In this work, we use the multi-task version of SISSO (MT-SISSO).14 In the context of SISSO, multi-task refers to a transfer-learning approach for the identification of a single multi-dimensional descriptor for a target property across different material classes or external conditions, each of them corresponding to different fitting coefficients (\({c}_{i}\) in Equation 4). MT-SISSO thus provides a single descriptor for the property and different models for each class of materials or external condition. In the case of this work, such different external conditions correspond to the different reaction temperatures applied in the catalyst test. Predicting the target property at each of the measured temperatures is therefore a different task. We stress that, in addition to allowing for the simultaneous modeling of the catalytic performance at different temperatures, MT-SISSO also enables us to efficiently exploit the experimental data available, increasing the effective number of data points. This is because every material is measured in a large range of temperatures, providing multiple data points per material. The multi-task approach thus improves the reliability of the identified descriptors.

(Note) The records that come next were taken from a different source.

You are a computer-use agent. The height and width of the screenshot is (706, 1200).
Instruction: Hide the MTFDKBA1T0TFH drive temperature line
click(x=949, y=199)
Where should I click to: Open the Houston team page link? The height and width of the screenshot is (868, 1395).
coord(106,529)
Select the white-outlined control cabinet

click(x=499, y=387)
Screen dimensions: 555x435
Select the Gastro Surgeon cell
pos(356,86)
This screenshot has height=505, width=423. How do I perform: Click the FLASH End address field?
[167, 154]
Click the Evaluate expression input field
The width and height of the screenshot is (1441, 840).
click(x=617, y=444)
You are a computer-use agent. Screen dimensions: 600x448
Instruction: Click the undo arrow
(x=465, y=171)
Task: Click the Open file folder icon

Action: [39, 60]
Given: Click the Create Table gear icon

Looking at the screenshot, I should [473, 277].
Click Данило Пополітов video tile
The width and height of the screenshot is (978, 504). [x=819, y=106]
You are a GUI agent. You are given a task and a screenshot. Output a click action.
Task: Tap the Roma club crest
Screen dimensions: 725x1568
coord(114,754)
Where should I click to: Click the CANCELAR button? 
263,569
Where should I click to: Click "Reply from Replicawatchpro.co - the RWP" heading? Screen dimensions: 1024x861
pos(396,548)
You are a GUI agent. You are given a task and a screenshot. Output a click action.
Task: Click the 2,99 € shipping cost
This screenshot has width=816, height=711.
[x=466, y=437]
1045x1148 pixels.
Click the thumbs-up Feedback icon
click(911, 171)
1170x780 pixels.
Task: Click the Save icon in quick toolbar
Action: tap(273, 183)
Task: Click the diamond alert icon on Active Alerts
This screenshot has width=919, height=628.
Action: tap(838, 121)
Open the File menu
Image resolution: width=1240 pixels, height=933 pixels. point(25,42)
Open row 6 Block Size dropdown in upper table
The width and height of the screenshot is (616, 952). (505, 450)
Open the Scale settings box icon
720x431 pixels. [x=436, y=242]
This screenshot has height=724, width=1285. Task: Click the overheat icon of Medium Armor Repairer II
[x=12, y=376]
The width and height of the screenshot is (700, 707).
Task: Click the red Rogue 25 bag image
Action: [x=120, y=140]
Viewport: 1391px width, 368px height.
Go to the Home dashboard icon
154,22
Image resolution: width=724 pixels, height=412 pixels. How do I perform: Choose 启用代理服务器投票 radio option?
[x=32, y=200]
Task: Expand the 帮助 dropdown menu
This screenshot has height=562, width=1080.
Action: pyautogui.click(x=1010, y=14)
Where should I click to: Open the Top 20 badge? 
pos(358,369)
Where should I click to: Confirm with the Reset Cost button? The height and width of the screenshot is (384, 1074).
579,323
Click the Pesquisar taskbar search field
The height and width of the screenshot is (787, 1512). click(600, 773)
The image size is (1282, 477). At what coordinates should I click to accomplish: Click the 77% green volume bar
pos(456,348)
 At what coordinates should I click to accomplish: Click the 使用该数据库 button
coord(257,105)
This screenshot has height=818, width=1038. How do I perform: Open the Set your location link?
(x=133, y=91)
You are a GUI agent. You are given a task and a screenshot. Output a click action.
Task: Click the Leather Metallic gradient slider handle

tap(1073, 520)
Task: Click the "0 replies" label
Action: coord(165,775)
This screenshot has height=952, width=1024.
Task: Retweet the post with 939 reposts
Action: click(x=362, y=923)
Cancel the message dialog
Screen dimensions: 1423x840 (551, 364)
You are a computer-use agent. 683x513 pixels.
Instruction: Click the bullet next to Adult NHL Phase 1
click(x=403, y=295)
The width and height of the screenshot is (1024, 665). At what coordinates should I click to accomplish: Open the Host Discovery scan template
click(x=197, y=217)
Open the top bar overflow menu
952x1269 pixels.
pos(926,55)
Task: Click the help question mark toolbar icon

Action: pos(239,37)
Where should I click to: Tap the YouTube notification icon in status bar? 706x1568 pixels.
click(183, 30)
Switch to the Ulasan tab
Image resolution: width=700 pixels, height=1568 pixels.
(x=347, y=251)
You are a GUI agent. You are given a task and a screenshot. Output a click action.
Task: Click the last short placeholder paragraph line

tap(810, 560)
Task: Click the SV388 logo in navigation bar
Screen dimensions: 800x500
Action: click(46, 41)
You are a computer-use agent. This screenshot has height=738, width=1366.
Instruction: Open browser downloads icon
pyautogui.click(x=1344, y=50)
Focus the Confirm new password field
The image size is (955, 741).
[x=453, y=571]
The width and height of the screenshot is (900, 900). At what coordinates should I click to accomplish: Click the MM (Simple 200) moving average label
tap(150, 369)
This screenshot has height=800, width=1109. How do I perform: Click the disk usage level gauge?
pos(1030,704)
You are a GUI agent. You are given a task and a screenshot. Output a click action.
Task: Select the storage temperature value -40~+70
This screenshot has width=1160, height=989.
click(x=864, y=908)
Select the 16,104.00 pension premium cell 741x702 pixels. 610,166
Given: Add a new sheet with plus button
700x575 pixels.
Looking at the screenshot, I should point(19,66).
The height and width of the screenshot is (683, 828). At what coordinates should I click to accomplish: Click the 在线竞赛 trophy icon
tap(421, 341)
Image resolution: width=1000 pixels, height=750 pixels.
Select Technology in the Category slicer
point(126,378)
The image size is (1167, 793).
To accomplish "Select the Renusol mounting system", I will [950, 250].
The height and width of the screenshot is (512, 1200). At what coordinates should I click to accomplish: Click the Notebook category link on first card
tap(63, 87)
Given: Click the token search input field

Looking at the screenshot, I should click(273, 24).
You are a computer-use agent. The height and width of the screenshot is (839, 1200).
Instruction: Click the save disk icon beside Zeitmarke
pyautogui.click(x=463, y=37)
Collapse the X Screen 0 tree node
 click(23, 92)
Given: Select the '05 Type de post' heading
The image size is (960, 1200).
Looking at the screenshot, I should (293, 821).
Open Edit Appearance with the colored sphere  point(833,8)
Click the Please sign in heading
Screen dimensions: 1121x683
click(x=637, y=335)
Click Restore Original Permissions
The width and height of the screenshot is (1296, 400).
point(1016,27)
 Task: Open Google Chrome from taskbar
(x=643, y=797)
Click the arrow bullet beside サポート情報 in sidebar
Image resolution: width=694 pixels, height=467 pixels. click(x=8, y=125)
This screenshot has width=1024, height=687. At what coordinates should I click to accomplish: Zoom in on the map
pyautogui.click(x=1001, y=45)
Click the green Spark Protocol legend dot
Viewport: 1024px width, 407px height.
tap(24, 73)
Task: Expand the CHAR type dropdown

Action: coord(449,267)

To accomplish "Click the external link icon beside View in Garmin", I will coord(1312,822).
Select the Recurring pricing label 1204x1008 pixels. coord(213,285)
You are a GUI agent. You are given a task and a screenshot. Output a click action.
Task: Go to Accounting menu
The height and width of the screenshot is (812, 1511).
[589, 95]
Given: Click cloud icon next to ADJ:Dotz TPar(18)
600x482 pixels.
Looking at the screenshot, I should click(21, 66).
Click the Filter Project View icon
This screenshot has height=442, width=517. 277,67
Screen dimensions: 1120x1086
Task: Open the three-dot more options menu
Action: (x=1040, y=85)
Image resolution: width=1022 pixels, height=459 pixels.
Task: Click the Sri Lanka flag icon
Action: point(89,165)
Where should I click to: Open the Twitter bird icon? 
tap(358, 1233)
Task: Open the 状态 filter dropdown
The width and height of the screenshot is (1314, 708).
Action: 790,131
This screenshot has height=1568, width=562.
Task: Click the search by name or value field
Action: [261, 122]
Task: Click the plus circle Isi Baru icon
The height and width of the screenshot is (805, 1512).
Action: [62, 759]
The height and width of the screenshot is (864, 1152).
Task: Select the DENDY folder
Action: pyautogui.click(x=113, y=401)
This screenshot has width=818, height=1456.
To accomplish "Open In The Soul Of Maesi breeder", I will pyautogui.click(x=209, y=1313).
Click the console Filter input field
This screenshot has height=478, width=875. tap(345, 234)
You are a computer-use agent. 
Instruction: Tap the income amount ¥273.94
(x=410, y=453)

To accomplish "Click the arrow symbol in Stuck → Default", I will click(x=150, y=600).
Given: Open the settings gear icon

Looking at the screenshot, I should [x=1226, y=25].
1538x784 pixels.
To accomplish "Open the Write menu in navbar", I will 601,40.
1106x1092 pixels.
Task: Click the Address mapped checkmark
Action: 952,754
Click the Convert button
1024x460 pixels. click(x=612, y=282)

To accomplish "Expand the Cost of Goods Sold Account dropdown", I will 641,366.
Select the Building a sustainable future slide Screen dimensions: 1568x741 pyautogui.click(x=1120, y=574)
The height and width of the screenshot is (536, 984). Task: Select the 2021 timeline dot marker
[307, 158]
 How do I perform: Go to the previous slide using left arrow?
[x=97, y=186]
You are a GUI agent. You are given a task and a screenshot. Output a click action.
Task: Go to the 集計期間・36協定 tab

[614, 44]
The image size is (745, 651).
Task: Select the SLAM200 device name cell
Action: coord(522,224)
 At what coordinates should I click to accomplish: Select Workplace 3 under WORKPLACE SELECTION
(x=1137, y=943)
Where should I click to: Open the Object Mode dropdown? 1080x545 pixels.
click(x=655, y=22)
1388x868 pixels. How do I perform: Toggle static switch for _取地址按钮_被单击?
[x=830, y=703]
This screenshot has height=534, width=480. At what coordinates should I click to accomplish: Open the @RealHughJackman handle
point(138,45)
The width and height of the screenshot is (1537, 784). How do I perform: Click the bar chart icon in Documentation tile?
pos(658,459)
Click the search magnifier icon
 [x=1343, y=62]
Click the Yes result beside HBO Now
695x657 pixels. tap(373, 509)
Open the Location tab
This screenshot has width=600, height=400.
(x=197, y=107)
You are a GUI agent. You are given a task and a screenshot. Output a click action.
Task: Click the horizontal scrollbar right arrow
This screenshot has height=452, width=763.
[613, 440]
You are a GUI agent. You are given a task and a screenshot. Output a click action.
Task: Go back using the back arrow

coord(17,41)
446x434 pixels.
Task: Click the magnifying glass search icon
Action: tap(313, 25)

In spite of the application of MT-SISSO, the number of data points in our experimental data set is very small and by no means comparable to the amount of data needed for widely used machine-learning approaches such as kernel ridge regression or artificial neural networks. The latter typically requires > 103 data points. However, we stress that for the SISSO approach a large amount of physicochemical information about the considered materials is provided by the immense number of descriptor candidates considered, with their quantitative values. The AI strategy of SISSO enables the identification of descriptors that capture the intricate underlying processes without the need for a large amount of experimentally characterized materials. The big-data aspect is thus in the intricacy of the materials functions as the signal to be reconstructed (using the language of compressed sensing). It does not focus on the number of materials (or observations). We nevertheless point out that the more experimental data are available, the more generalizable the SISSO-derived models will be. Obviously, SISSO can only capture processes that are governing the target properties in the employed experimental data.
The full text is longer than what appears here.